◆ **提示文**:
口唇口蓋裂は、日本人の500人に1人の割合で起こると言われている先天性の奇形です。ほかの人種と比べ、日本人は発症率が高いとされています。

通常、胎児は成長する際に、顔は左右から伸びて中央で結合するように作られていきますが、この際に結合がうまくいかないことで口唇口蓋裂が起こります。このうち、唇の結合がうまくいかずに唇に裂け目が入るのを「口唇裂」、口の中の結合がうまくいかずに口の中の上あごの部分に裂け目が入り、口の中と鼻腔がつながってしまう状態を「口蓋裂」といいます。合併することも珍しくなく、あごが裂けている場合もあります。

口唇口蓋裂の原因

口唇口蓋裂の原因は、はっきりと分かっていません。遺伝的な要因があるとも言われていますが、100%の確率で遺伝するわけではありません。

遺伝以外には、妊娠初期の段階で胎児に外部から力が加わったこと、妊娠中の栄養状態やストレス、薬や放射線の影響も原因のひとつ考えられています。妊娠中の風疹感染も原因としてあげられています。

口唇口蓋裂の発生率は、高齢出産になるほど高いというデータもありますが、原因が分からないものが全体の70%と高い割合を占めています。なお、先天性の病気なので、妊娠中のエコー検査により、生まれる前に分かることもあります。

症状と合併症

口唇口蓋裂の赤ちゃんは、口を閉じることができないので、ミルクを飲めずに摂食障害につながることがあります。また、言語の獲得が難しく発音障害になることも多いです。そのほか、口の中と鼻の中が通じているために扁桃炎や中耳炎といった症状が起こりやすくなることもあります。

◆ **作業内容**:
上にある口唇口蓋裂についての文章を、最後の文のあとから続けて書いてください。

◆ **データ行**:

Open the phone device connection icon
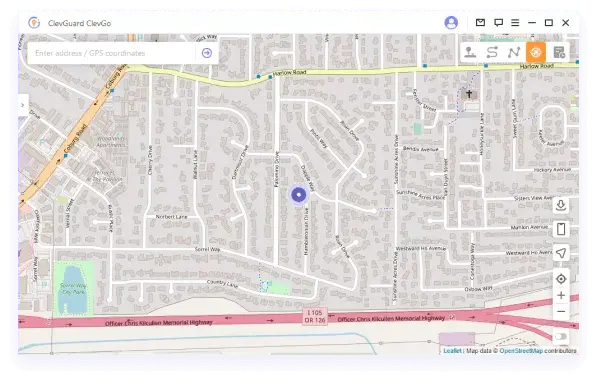This screenshot has width=597, height=381. click(x=561, y=229)
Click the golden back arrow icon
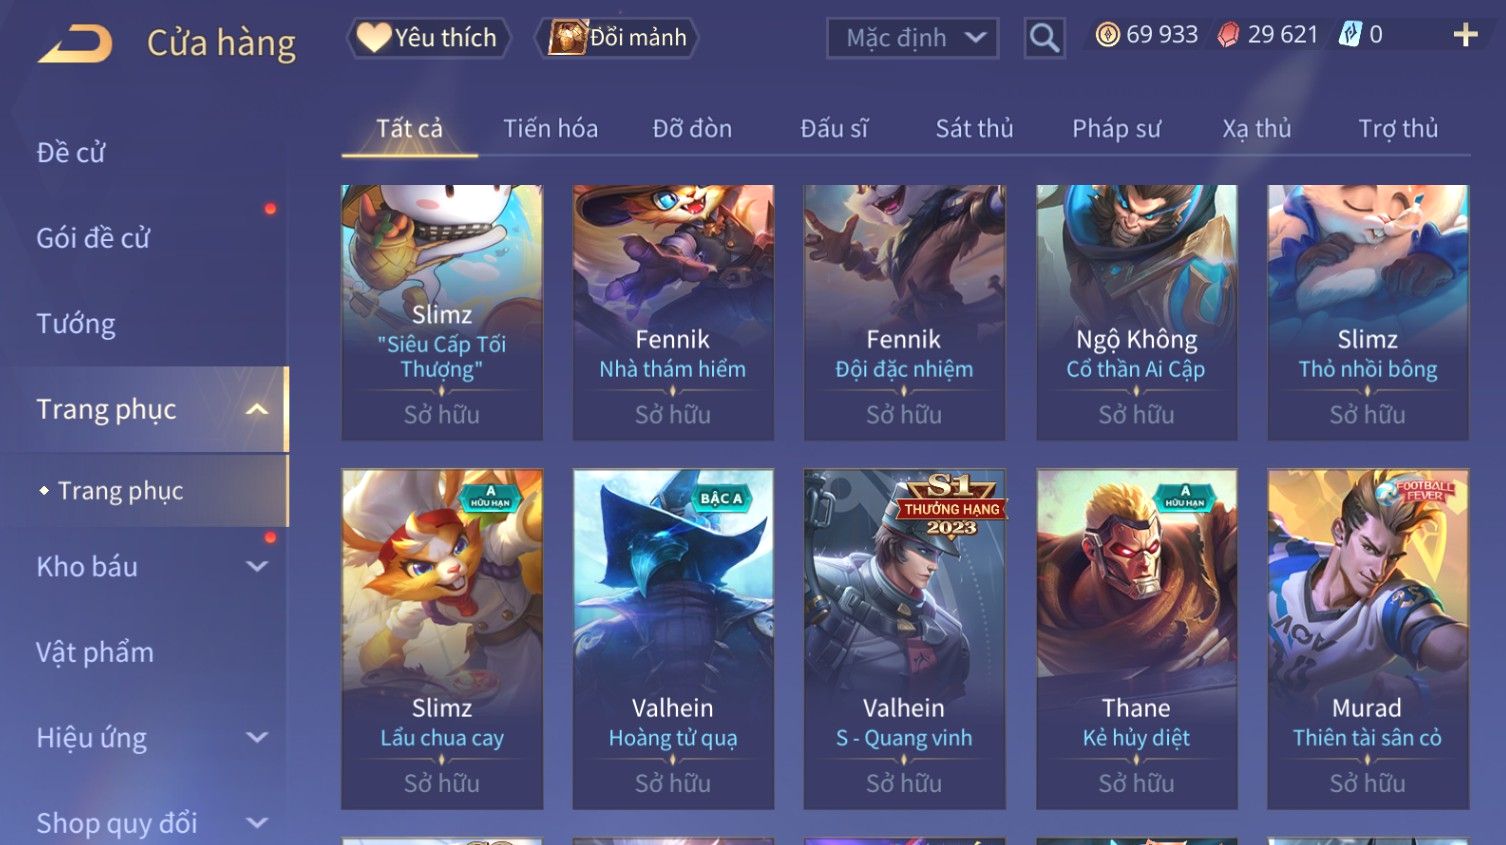Image resolution: width=1506 pixels, height=845 pixels. [76, 43]
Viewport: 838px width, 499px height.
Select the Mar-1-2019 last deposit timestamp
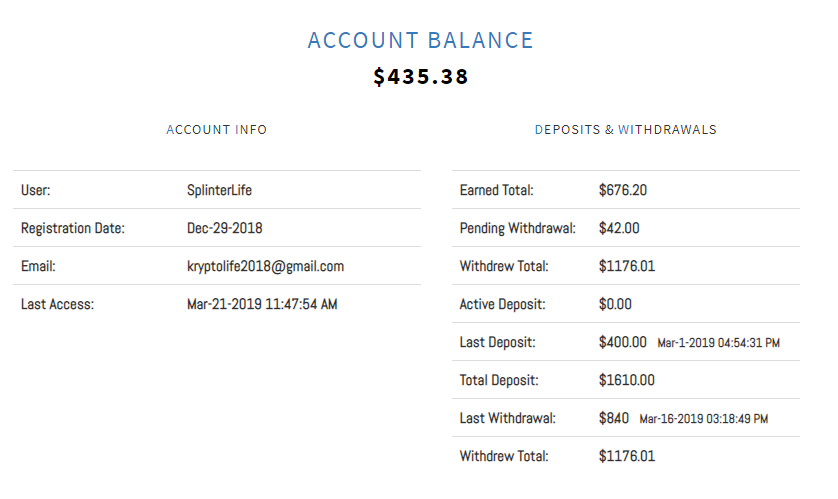coord(718,343)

◆ **回答欄**:
そして、口や鼻に関係のない合併症も起こることがあります。多指症や心臓の心室中隔欠損症、ダウン症などがその例です。いずれの合併症も生後すぐに発見され、必要に応じて処置が分かれるので、医師と相談して決めていきましょう。

治療方法

口唇口蓋裂の場合、赤ちゃんのうちはミルクを飲むため、あるいはあごの発育のために装具を使う治療を行うことになります。見た目に関しては、口唇裂は生後3~6カ月、口蓋裂は生後1年~1年半ほどで手術を行えば、正常に近い形に形成することができます。そのため、多くのお子さんは将来的に言葉や食事も問題なく行えるようになります。

合併症がある場合は、それぞれの症状に合わせて治療を進めていくことで、問題をひとつずつ解決していきます。心配なことがあれば、医師の説明を聞き、どのように治療をするのかを聞いておくと安心して治療が受けられます。

おわりに:口唇口蓋裂は専門の医療機関で早期治療を

口唇口蓋裂の原因はわかっていない部分が多く、摂食障害や発音障害などに発展する可能性もある病気です。ただし早期に適切な治療を行えば、見た目や生活機能の問題もその分改善しやすいので、医師と相談しつつ根気よく治療を行っていきましょう。